* BEGIN Stored rows *

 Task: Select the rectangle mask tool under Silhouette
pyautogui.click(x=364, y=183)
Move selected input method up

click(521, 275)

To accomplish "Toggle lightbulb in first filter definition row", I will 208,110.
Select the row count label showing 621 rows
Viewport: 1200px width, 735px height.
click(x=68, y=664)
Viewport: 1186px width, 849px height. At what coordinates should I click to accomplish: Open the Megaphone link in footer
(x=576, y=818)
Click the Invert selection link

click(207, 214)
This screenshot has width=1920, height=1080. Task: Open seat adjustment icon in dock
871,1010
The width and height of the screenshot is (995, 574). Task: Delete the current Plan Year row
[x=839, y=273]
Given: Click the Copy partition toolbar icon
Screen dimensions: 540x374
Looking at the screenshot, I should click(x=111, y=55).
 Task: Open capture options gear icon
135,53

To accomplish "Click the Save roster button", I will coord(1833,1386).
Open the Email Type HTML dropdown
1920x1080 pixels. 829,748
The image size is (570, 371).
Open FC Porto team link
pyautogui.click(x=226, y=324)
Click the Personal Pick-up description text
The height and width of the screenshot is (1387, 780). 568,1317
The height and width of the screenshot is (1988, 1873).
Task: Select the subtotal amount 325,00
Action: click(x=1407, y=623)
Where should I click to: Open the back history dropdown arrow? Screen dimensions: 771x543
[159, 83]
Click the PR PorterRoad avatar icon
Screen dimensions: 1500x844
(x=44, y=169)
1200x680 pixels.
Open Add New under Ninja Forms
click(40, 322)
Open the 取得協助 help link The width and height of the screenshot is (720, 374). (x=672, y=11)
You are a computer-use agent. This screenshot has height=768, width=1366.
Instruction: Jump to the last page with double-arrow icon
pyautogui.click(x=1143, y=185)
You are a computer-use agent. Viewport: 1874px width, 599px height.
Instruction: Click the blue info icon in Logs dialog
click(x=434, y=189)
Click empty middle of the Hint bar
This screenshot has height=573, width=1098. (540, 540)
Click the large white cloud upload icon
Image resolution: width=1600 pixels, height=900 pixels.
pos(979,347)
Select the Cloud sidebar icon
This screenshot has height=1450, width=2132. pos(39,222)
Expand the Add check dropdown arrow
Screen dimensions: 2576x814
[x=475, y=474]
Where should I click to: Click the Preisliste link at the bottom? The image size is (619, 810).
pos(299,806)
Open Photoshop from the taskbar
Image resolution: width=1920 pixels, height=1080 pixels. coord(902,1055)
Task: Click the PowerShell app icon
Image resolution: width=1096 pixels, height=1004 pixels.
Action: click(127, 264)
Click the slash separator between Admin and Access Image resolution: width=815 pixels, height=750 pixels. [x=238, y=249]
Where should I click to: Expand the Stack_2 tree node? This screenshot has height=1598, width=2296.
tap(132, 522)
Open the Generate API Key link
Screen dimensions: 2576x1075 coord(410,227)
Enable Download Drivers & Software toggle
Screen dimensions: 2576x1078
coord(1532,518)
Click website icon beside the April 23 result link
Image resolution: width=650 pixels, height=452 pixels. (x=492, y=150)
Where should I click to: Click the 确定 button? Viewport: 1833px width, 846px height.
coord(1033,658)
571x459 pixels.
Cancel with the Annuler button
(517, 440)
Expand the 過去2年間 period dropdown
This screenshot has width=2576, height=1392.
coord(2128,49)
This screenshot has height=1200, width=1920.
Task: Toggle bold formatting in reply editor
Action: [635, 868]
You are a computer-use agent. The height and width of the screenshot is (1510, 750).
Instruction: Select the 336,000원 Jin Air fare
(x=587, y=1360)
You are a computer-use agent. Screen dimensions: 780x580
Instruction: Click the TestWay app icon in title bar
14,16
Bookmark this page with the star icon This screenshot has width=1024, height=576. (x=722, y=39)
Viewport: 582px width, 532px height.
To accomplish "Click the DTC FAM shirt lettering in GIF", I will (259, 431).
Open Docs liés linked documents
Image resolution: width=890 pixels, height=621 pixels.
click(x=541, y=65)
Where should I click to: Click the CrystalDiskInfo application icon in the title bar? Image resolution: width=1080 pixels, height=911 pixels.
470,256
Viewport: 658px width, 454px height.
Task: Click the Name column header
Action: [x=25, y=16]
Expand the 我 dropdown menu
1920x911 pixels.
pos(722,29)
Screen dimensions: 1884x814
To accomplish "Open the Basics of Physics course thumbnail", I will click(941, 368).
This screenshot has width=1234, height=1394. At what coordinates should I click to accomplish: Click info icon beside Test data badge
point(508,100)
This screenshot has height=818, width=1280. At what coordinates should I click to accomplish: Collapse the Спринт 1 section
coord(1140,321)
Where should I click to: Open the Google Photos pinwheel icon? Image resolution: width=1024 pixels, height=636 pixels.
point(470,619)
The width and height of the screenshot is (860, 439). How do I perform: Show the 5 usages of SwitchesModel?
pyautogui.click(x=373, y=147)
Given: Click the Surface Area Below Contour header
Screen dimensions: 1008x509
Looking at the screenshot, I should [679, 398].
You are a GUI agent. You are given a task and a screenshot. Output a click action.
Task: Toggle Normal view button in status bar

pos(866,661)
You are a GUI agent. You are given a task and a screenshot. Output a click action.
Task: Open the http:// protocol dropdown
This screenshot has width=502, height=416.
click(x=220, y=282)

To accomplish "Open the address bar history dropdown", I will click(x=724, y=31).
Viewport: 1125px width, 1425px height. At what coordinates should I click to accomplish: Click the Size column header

* END Stored rows *

Goal
Render the lines of the records from the one containing "I will coord(1833,1386)." through the one containing "click(x=434, y=189)", both included, as a JSON list of strings with one string per line and blank lines omitted.

Full solution
[
  "To accomplish \"Click the Save roster button\", I will coord(1833,1386).",
  "Open the Email Type HTML dropdown",
  "1920x1080 pixels. 829,748",
  "The image size is (570, 371).",
  "Open FC Porto team link",
  "pyautogui.click(x=226, y=324)",
  "Click the Personal Pick-up description text",
  "The height and width of the screenshot is (1387, 780). 568,1317",
  "The height and width of the screenshot is (1988, 1873).",
  "Task: Select the subtotal amount 325,00",
  "Action: click(x=1407, y=623)",
  "Where should I click to: Open the back history dropdown arrow? Screen dimensions: 771x543",
  "[159, 83]",
  "Click the PR PorterRoad avatar icon",
  "Screen dimensions: 1500x844",
  "(x=44, y=169)",
  "1200x680 pixels.",
  "Open Add New under Ninja Forms",
  "click(40, 322)",
  "Open the 取得協助 help link The width and height of the screenshot is (720, 374). (x=672, y=11)",
  "You are a computer-use agent. This screenshot has height=768, width=1366.",
  "Instruction: Jump to the last page with double-arrow icon",
  "pyautogui.click(x=1143, y=185)",
  "You are a computer-use agent. Viewport: 1874px width, 599px height.",
  "Instruction: Click the blue info icon in Logs dialog",
  "click(x=434, y=189)"
]